Writing reviews for CBR is not easy. I can’t just relax and read something. I read books with the upcoming review in mind, analysing their building blocks, paying attention to details, overthinking them. As a result, I sometimes finish them and -unless I straight out loved a book- have no idea how I felt about them. Did the story touch me? Did it make me think? Would I recommend it to others? When that happens, I like to go on Goodreads and read other people’s reviews to see if someone put down in words what is too diffuse for me to grasp.
With Parable of the Sower, my Goodreads search was fruitless. I, unlike many others, didn’t love the book. I absolutely didn’t hate it. But it’s also unfair to say that it was just ok, because the elements it contains that made me get the book in the first place did not disappoint me. It sounded very similar to Cormac McCarthy’s The Road. Set in the future. Dystopian.
Parable of the Sower tells the tale of Lauren, a teenager who has to leave her walled-in community and her family when it gets burned down, and venture out into an American society that has fallen into chaos, in search of a better life. Poor, homeless people steal, kill, rape. Some of it they do to survive, some of it just because they can. It’s a dog-eat-dog world out there, but there are slivers of hope. One of them, Lauren’s religion which she founds herself and which inspires others, even if reluctantly at first.
Butler’s language is not particularly embellished by vivid descriptions of places, events or people. It is quite dry. This contributes to an overall bleak, unpleasant and unnerving tone that matches the subject matter perfectly. There is never a dull moment for Lauren and her friends in what is essentially the road trip from hell. Butler builds up tension easily and often enough to keep readers on their toes. It’s hard to share whatever optimism the lead characters are feeling, or trying to feel, but you root for them despite their edges and their sometimes questionable choices.

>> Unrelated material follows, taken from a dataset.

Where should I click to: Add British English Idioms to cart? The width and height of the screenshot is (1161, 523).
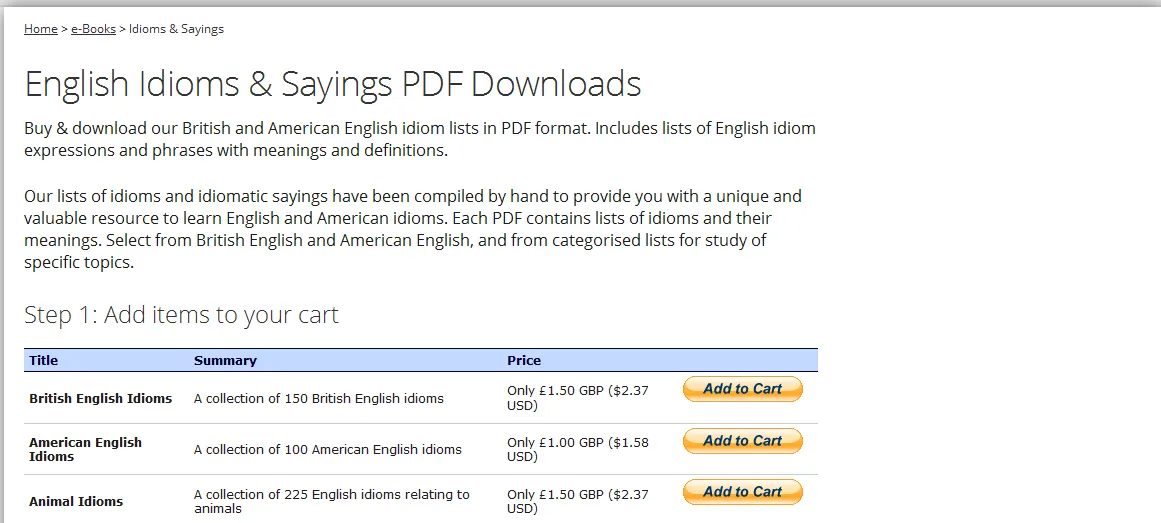[742, 389]
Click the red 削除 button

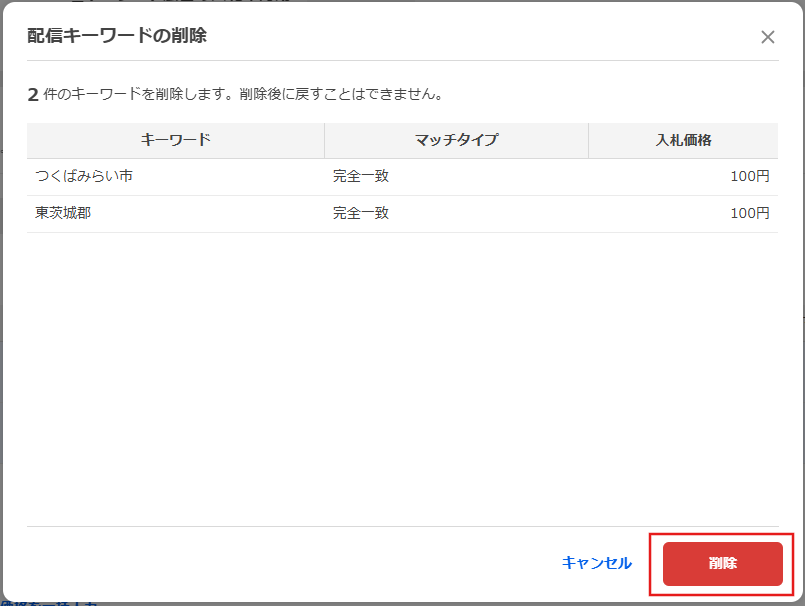722,563
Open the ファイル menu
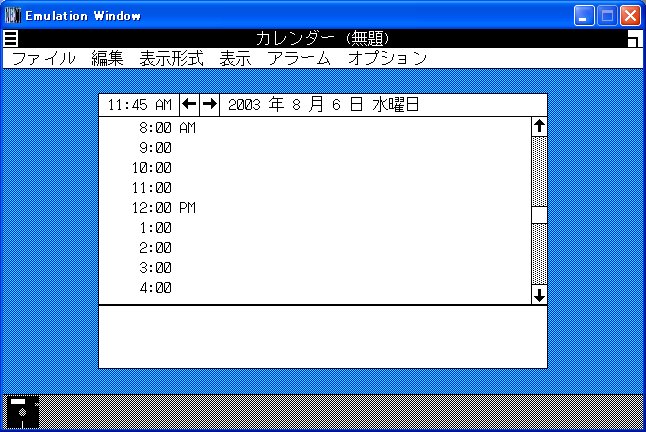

It’s not so difficult to imagine a society in ruins like the one Butler describes. There are, in fact, many who see a connection between the way American society is today and this fictional counterpart. There are definitely certain trends, not just in USA but in most – if not all – developed countries, that Butler takes and builds upon. Although the book was written in the early nineties, the signs are there: global warming, cutbacks in social welfare and education, the increasing gap between the rich and the poor, just to name a few.
Maybe I didn’t love this book as much as I had hoped I would, but it was certainly worth reading if only because it provided me with some food for thought.